Dernière étape avant leur destination finale, l'Inde restera gravée comme la plus longue et la plus pénible dans la mémoire de Mathias et Céline. Depuis deux mois, ce couple suisse fait des pieds
est des mains à New Delhi, afin d'obtenir l'autorisation pour leurs deux ânes, toujours retenus en quarantaine à la frontière pakistanaise, de fouler le sol indien.
"On n'est pas entendus, personne ne veut assumer la responsabilité de notre cas" déplore Mathias. Calme mais visiblement usé par l'affaire, cet osthéopathe de 33 ans raconte comment,
depuis son arrivé avec sa femme Céline à la fameuse frontière "Wagah" indo-pakistanaise, au Penjab, les autorités indiennes les font tourner en bourrique.
"Je suis arrivé à New Delhi le 27 janvier après avoir consulté les autorités indiennes à Amristar qui m'ont assuré qu'il fallait me rendre dans la capitale indienne afin de remplir un
formulaire pour l'importation d'objets rares", raconte t-il.
Commence alors un véritable parcours du combattant pour Mathias et sa conjointe. "On s'est rendu au ministère de l'agriculture où on nous dit qu'il fallait aller à la DGFT (directorat
général pour le commerce extérieur dépendant du ministère du commerce et de l'industrie, ndlr). Après être passés par une vingtaine de bureaux, on a finalement obtenu le formulaire qu'on
nous a dit de remettre au ministère de l'agricultur".

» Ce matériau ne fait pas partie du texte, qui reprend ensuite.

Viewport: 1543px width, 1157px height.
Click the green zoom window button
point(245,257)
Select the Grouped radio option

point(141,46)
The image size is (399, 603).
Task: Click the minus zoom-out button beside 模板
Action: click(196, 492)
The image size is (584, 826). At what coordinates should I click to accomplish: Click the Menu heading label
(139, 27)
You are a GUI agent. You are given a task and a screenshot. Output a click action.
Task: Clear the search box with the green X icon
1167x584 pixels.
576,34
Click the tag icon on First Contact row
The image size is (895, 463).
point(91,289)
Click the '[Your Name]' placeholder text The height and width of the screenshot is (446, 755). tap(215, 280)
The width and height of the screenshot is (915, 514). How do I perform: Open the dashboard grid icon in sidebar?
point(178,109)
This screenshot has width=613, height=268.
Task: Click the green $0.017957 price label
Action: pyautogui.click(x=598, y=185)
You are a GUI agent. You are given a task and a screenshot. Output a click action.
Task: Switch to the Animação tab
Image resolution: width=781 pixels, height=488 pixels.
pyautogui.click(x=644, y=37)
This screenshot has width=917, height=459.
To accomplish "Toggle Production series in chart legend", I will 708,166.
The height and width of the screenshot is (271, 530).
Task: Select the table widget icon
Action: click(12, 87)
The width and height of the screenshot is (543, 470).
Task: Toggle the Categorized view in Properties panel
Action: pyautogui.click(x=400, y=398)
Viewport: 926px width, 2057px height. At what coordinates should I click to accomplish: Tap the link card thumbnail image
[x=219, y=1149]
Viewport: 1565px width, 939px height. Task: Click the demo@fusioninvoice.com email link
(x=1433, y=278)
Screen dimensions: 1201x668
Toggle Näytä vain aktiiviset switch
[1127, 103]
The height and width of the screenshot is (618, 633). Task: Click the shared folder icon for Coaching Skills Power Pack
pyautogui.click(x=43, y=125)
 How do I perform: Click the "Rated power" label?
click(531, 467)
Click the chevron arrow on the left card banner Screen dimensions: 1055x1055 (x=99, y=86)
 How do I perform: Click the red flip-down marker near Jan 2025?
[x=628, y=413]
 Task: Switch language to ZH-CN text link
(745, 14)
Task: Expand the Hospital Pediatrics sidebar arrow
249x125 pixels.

Depuis, le dossier est au point mort. "On nous dit de rappeler plus tard, que personne n'est disponible", déplore Céline. Pourtant, en "faisant du forcing", son mari et elle ont
même réussi à obtenir une audience avec Sharad Pawar, le ministre indien de l'Agriculture lui-même. En vain. "Après nous avoir écouté attentivement, il a rédigé une lettre donnant des
directives à son ministère. Depuis personne, pas même son secrétaire personnel, n'accepte de nous recevoir", raconte Céline. "On est dans un cul-de-sac ".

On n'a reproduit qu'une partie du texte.